What needs to be done –
Answer these questions from the text on growing karo, one answer per line:
1. At what height should the tops of plants in root trainers be trimmed?
2. Which bird is said to be particularly fond of the nectar from the flowers?
3. What rate is given for the annual light spring dressing of general purpose fertilizer?

Extract to read –

Prefers full sun or partial shade with free-draining soil. It can also tolerate coastal conditions and drought. This pittosporum is an early coloniser and is able to withstand high winds and salt spray so is great for tricky situations.

Preparation for planting

Always choose healthy well grown plants and plant after autumn rains. Before planting ensure the root ball is saturated and remove the planter bag or pot with minimal root disturbance. Trim any broken roots and plant at the same level as in the container. Dig a hole twice the diameter of the root ball and firm in and water once planted. Make sure plants are watered well until established if planting in a drier period. Plant with some general slow release fertiliser and then every spring apply an organic based fertiliser such as blood and bone at a handful per square metre as new growth begins.

Maintenance tips

Mulching helps to conserve soil moisture but keep mulching material away from plant stems. Trim the tops of the plant in late summer/autumn to prevent them from getting leggy.

Karo plants are susceptible to attack by Pittosporum chemid, an insect which sucks sap, causing loss of vitality and disfigured leaves. This can be controlled by spraying with an insecticide or a mixture of sunlight soap and water. Be sure to spray the underside of the leaf, because this is where the insects attack.

Karo do not need to be potted on from the root trainers. Trim the tops of the plant in late summer/autumn as they approach 30 cm in height. This stops them from getting leggy. Leggy plants do not grow as well as more compact forms when they are planted out, so regular trimming will help them establish. The root-ball sometimes dries out despite the surrounding soil being moist; direct water down the plant stem to saturate the root-ball. The first summer and autumn after planting is critical for young plants; water thoroughly during dry periods.

Mulching helps conserve moisture and suppress weeds; organic materials such as sawdust and bark contribute to soil structure as they decompose. Keep mulching material away from plant stems. Pests and diseases can have serious debilitating effects on young plants; check regularly. Check stakes and ties for chafing and constriction and remove as soon as plants are strong enough to withstand winds without damage. Except on very fertile soils, an annual light dressing (50g/m2) of general purpose fertiliser in spring is beneficial. Sprinkle evenly and work into the top 2 to 3cm of the soil, taking care not to damage surface roots.

Prune young hedges in their first year after planting to ensure even, dense growth. Hedges planted in autumn should be cut back by half during late spring. Trim again lightly in late summer. During the second winter (or in early spring) trim moderately to remove half the previous seasons new growth. Feed hedges at least once a year with a balanced fertiliser, ideally in early spring. Keep your hedge looking good with regular trimming. Fast growing hedges benefit from more frequent trimming. Avoid heavy pruning in autumn, as this promotes soft new growth more susceptible to frost damage. Best pruned with secateurs. Hedges should be shaped so they are narrower at the top than the base. This allows more light to reach the hedge sides, prevents it from becoming top heavy and unstable, and is easier to maintain.

A handful of an organic-based fertiliser per metre of the hedge will be beneficial.

Ecological and biodiversity benefits

Often an urban weed because its fruits/seeds are avidly taken by birds and dispersed widely. Tui are particularly fond of the nectar they obtain from the flowers.

Pests and diseases

Relatively free of pest and disease. It can get attacked by Pittosporum chemid insect which sucks sap causing loss of vitality and disfigured leaves. Treat by pruning the affected areas or treat with neem oil.

Location at Auckland Botanic Gardens

Native Identification Trail

Interesting facts and tips

Native habitat is coastal and offshore islands. Favouring steep slopes cliff faces bolder beaches rock stacks and the margins of petrel burrowed land. Sometimes forms major canopy dominant on offshore islands and on occasion can be a significant component of dune forest. Often an urban weed because its fruits/seeds are avidly taken by indigenous and exotic birds and dispersed widely.

Dataset excerpts –
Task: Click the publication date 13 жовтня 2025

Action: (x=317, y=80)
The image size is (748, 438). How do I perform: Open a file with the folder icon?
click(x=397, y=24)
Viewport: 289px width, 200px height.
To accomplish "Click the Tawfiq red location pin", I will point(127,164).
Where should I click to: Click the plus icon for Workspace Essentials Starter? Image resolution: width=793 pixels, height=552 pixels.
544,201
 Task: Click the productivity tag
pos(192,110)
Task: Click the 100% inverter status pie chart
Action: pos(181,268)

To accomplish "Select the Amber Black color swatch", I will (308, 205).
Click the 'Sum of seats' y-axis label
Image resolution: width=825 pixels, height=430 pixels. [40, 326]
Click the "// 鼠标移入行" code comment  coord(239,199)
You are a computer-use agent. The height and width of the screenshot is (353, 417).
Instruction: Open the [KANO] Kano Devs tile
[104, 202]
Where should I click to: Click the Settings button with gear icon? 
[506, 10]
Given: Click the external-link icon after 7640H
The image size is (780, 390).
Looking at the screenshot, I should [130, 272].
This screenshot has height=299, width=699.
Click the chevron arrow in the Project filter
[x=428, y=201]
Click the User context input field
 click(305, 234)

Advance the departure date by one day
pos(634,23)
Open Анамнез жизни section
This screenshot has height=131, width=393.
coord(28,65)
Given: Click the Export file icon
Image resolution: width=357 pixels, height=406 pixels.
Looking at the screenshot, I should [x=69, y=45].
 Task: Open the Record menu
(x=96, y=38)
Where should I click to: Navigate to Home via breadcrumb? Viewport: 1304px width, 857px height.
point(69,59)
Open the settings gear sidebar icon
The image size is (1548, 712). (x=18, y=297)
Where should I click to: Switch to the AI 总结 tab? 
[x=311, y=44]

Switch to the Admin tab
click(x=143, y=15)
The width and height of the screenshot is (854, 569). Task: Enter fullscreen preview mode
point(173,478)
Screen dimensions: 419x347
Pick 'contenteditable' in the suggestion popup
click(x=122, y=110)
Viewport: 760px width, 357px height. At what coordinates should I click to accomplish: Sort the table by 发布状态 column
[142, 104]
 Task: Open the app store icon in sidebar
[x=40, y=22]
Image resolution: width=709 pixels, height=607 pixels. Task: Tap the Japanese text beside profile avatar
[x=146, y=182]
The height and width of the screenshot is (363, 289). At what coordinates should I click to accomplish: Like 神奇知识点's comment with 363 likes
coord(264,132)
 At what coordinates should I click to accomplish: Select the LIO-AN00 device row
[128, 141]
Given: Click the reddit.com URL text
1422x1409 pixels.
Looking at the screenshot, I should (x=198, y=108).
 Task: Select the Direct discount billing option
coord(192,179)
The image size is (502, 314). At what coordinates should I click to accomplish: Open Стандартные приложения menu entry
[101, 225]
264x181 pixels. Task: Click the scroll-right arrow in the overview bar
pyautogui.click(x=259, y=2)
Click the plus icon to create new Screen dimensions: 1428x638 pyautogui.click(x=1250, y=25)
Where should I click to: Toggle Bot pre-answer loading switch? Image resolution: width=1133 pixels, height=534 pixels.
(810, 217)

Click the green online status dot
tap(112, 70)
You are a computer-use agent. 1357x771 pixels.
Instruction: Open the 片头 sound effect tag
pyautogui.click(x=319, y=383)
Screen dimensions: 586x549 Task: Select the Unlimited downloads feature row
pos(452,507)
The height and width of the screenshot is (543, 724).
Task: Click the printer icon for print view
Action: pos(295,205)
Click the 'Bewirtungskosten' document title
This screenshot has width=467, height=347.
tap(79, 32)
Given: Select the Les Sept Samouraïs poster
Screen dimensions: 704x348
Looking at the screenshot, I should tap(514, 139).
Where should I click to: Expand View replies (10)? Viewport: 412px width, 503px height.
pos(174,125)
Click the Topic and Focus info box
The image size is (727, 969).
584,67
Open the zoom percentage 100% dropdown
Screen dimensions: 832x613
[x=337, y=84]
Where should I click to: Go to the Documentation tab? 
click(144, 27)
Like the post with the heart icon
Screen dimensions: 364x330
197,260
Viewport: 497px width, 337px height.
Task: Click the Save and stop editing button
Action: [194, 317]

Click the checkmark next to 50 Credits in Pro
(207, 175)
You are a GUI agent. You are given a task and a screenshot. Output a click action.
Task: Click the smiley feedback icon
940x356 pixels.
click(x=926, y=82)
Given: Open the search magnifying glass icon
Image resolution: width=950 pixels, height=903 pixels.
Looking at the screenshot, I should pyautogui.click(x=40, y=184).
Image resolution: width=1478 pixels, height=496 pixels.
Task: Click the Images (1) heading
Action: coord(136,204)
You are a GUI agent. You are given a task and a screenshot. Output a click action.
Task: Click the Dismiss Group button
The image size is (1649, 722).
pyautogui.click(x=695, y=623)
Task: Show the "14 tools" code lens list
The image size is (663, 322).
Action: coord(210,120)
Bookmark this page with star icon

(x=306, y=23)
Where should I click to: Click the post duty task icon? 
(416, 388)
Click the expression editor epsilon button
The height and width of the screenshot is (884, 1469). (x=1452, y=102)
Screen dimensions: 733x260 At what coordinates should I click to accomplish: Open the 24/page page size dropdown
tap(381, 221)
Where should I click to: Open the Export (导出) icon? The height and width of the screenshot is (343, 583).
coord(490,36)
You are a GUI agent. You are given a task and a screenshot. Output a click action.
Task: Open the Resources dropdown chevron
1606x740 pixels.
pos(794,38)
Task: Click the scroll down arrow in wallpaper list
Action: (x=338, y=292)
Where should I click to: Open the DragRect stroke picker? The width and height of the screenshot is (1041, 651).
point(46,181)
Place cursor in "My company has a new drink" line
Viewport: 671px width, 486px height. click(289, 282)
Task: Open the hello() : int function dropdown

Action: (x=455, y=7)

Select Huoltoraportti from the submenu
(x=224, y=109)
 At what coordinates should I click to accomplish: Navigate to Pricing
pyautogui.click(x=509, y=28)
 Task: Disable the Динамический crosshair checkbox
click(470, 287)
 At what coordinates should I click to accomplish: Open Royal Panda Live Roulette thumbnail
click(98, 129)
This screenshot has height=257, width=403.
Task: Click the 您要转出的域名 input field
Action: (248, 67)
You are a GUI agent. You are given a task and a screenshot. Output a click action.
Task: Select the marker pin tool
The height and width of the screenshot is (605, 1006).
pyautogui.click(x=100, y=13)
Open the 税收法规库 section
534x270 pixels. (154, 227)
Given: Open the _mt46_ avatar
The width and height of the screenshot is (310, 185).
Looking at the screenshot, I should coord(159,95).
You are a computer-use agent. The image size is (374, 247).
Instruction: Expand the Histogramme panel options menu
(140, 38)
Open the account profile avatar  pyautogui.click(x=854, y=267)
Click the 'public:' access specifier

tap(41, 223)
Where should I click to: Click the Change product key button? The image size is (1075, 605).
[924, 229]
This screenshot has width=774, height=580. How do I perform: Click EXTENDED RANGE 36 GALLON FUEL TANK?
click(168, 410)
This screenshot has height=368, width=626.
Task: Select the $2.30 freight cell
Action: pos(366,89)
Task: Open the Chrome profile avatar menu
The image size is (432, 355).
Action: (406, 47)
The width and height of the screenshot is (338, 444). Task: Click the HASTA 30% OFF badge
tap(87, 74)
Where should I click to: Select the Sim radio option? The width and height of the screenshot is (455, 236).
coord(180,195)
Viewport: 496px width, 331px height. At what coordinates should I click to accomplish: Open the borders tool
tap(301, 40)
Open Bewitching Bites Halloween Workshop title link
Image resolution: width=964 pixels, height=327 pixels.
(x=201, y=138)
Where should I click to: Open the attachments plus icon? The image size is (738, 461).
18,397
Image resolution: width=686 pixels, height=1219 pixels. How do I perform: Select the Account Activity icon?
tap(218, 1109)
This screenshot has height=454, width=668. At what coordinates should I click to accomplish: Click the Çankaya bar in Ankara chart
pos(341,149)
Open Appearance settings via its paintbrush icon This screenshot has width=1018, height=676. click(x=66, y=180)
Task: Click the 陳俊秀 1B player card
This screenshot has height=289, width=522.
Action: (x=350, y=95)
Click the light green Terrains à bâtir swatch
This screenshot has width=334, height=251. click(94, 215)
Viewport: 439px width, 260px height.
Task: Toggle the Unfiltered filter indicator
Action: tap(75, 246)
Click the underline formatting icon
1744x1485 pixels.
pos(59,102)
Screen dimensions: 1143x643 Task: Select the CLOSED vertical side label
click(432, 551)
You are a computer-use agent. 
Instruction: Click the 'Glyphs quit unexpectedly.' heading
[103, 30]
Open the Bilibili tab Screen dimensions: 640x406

Response to the exercise –
1. As they approach 30 cm in height.
2. Tui.
3. 50g/m2.